My miracle dog was quad Pug Tani. Because of a brain injury the vets thought she would only live to be 7 or 8, she made it to almost 15! She had cancer, epilepsy, IBD… but applicable to this discussion she had severe arthritis in her back and all 4 legs. She was diagnosed at 6 years old and we started her on fish oil and a dasaquin type supplement. Every so often as her symptoms got worse we would up the amounts of what she was taking or add something new. By the time she was 12 or 13 we had added rimadyl and gabapentin. She was pretty much maxed out on everything and I thought I would have to make a life quality decision very soon. That’s when my vet suggested adequan injections. We did a loading phase where she got shots every week or two weeks, I can’t remember, then we went to a monthly injection. It was like magic! Tani lasted until almost 15 as I said and I lost her to a stroke not arthritis.
Adequan is expensive- which I’m sure you know having used it before. Izzy did well on it? It doesn’t work for all dogs. And the last 8 months or a year we went to injections every two weeks. Tani was only about 16 pounds so her dose was relatively small, and I learned to do the injections myself to avoid the frequent vet visits.
I also broke out Tri-Pug Maggie’s old stroller and limited Tani’s walking distances, especially on hard surfaces. She didn’t like the stroller at first, but she got used to it. I also did chiropractic with her. I had a hard time believing that it would help her arthritis but it really made a difference. We never tried acupuncture, Tani didn’t like to be touched or be still, she barely made it though her adjustments. And I had the same problem with her jumping off of furniture- it took years for me to get her to use the stairs I had next to the bed and couch, but she finally stopped jumping off. Then she couldn’t do the little stairs and she would wait for me to get her down.

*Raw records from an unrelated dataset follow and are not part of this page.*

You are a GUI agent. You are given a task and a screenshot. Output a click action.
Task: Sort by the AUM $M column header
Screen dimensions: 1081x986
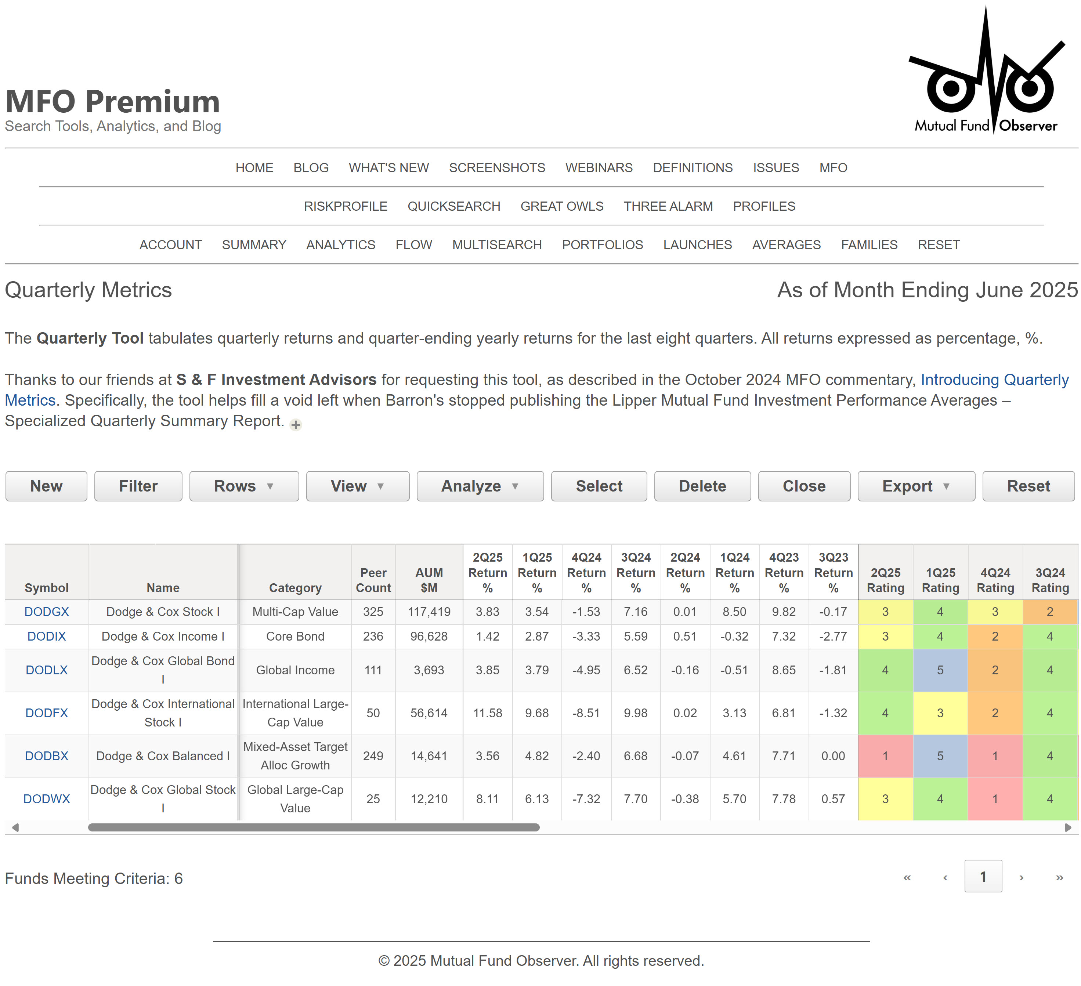tap(429, 580)
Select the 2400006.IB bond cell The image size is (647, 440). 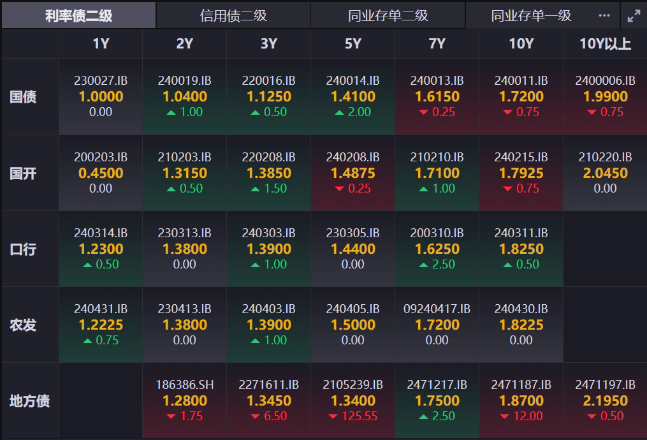tap(605, 96)
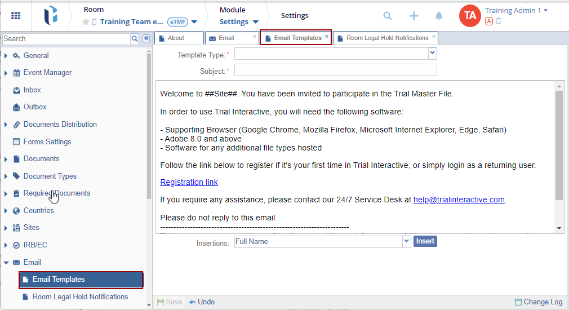Collapse the left sidebar with double-arrow icon

tap(146, 38)
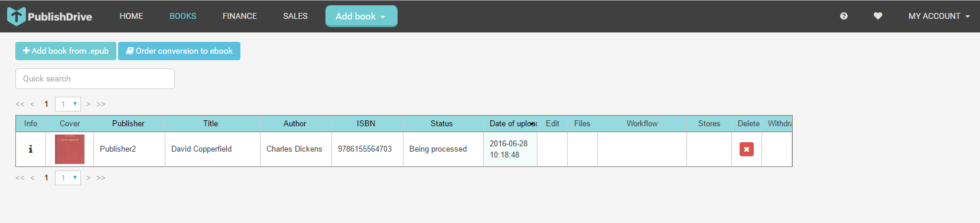Click Order conversion to ebook button
The height and width of the screenshot is (223, 980).
click(179, 51)
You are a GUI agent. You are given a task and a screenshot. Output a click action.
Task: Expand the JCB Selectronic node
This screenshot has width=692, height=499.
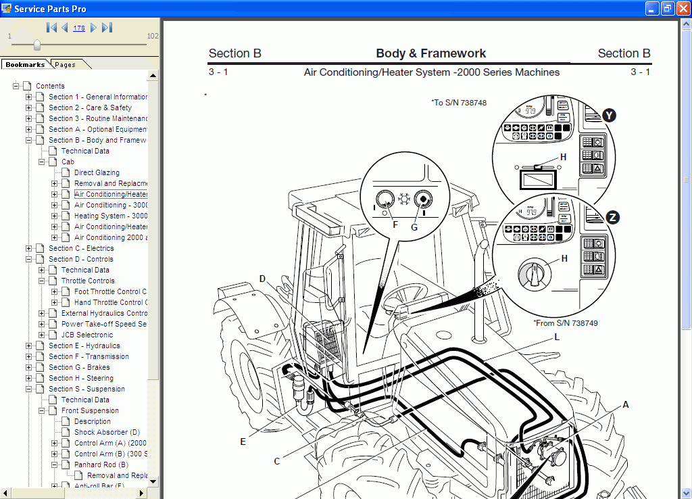coord(42,335)
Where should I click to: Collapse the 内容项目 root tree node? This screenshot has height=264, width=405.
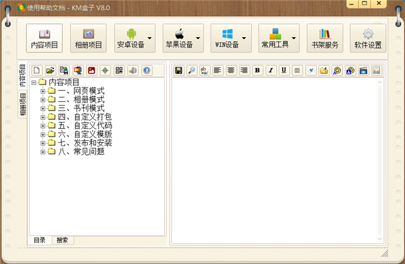[x=34, y=82]
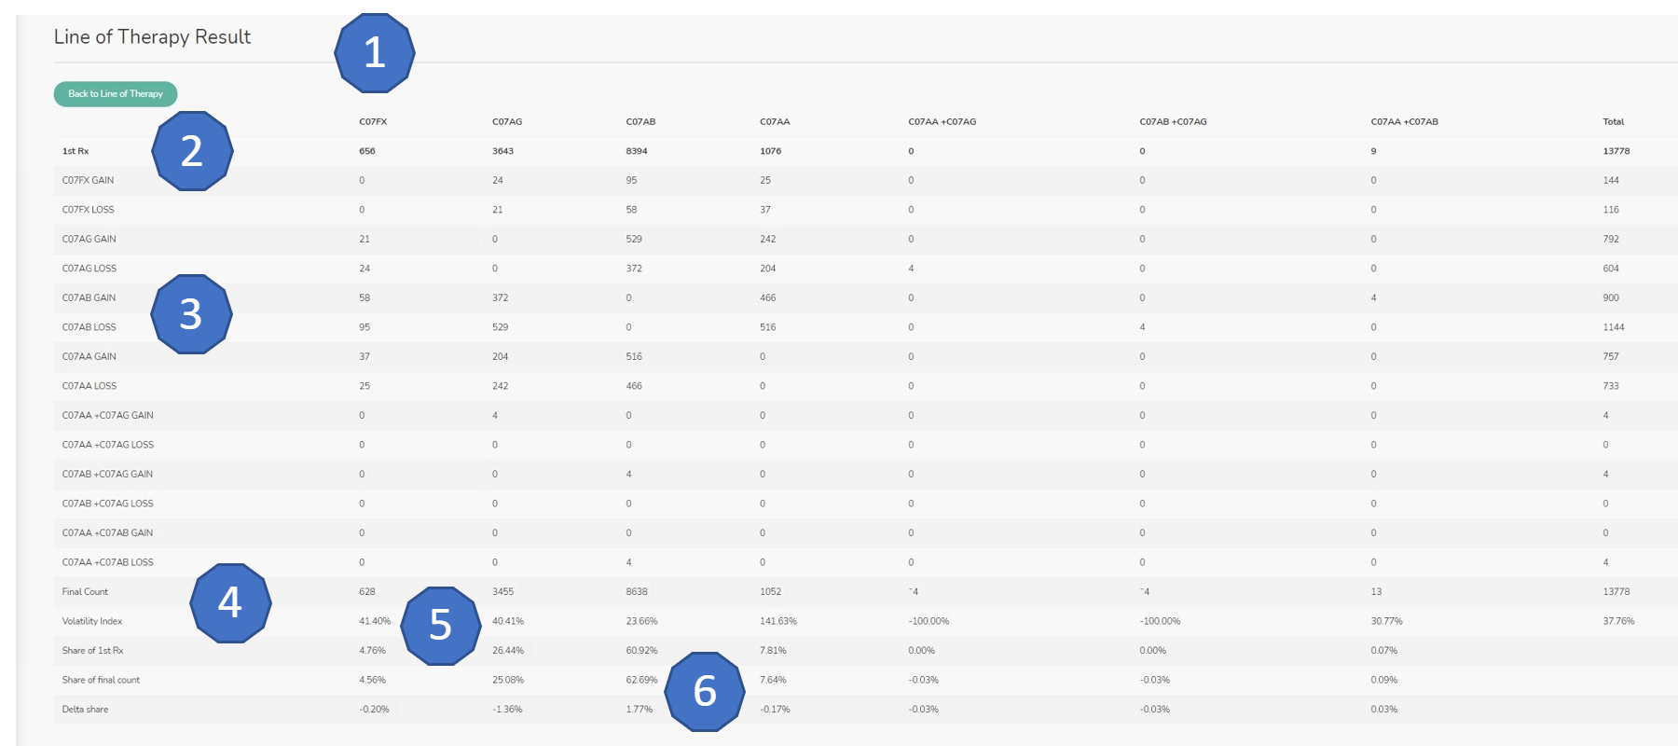Click the Line of Therapy Result heading
Image resolution: width=1678 pixels, height=746 pixels.
click(152, 37)
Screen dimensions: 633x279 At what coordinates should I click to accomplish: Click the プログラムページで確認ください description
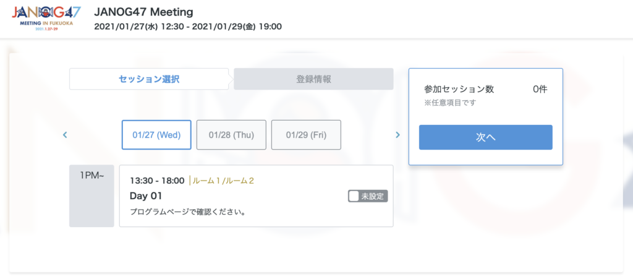[x=188, y=212]
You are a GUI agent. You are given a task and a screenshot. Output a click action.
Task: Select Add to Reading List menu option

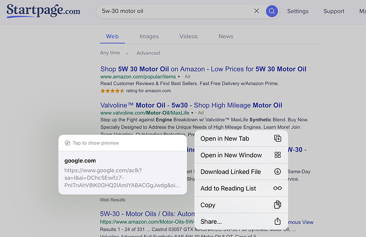coord(228,188)
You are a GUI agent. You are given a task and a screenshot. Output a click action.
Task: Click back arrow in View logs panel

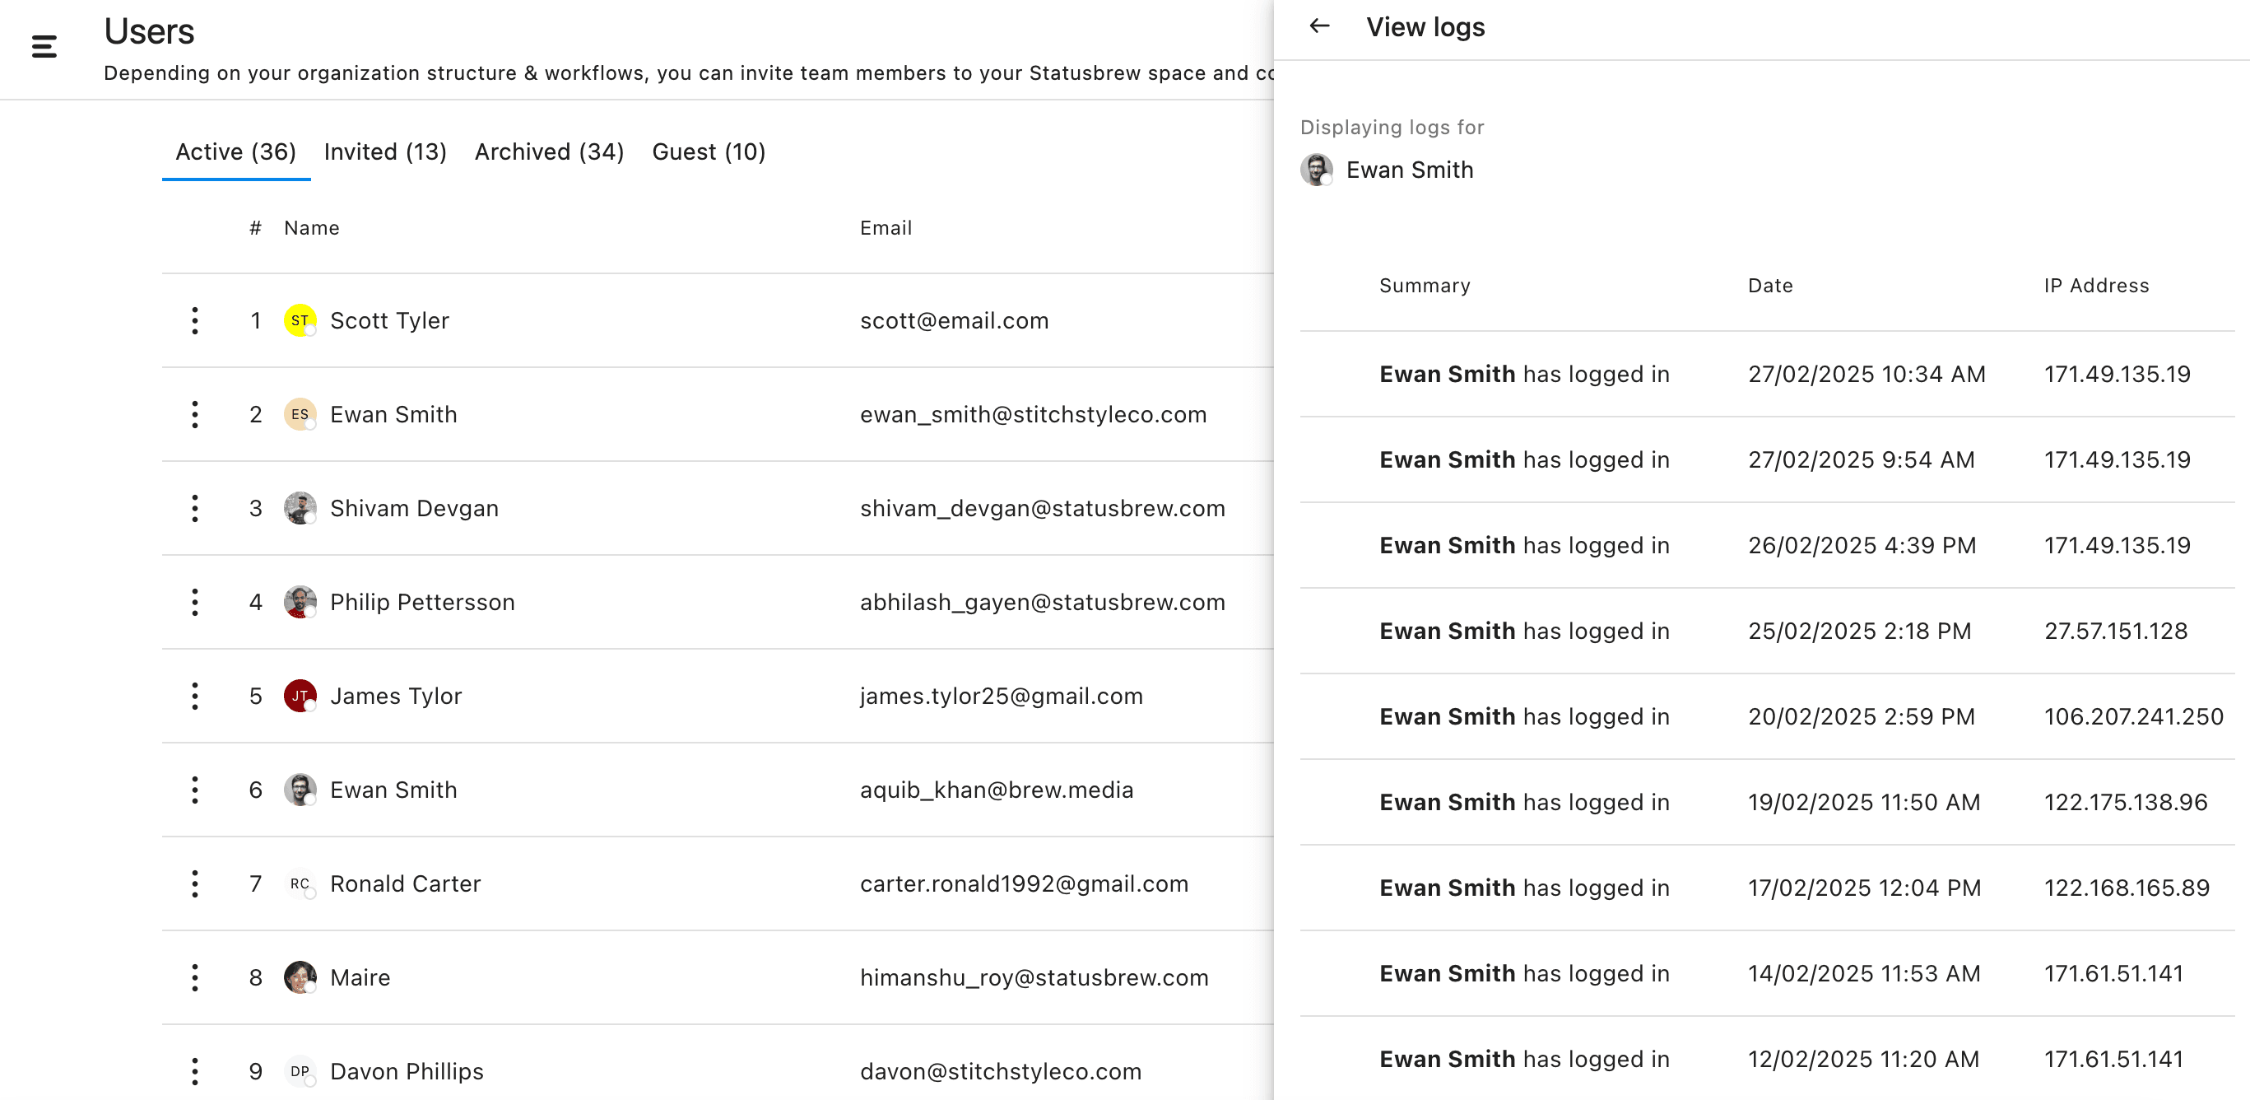1319,26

And a quick humorous story for a smile!
Because of Tani’s brain injury she was a slow learner but once she learned something she never forgot it, she had finally learned to wait for me to get her off the bed. When Obie had his knee surgery I put my mattress on the floor so he could sleep with me and I didn’t have to worry about him jumping up or down. Although it was only 8″ or so off the ground Tani still waited for me to help her off the bed!
Arthritis is tough to deal with, hang in there.
Karen and the Spirit Pug Girls
25 April 2007
Izzy is so amazing! I’m glad to hear she’s overall doing pretty well considering, but I know how hard it is to be told you don’t have a ‘fixable’ diagnosis. We are dealing with this with Wyatt Ray currently. He was just diagnosed with osteoarthritis in his tarsus, and was given a steroid injection in the joint. It’s made a tremendous difference! The effects are supposed to last anywhere from three to six months, so he shouldn’t need it more than once or twice a year at most. I need to blog about it. Did your vets recommend a steroid shot?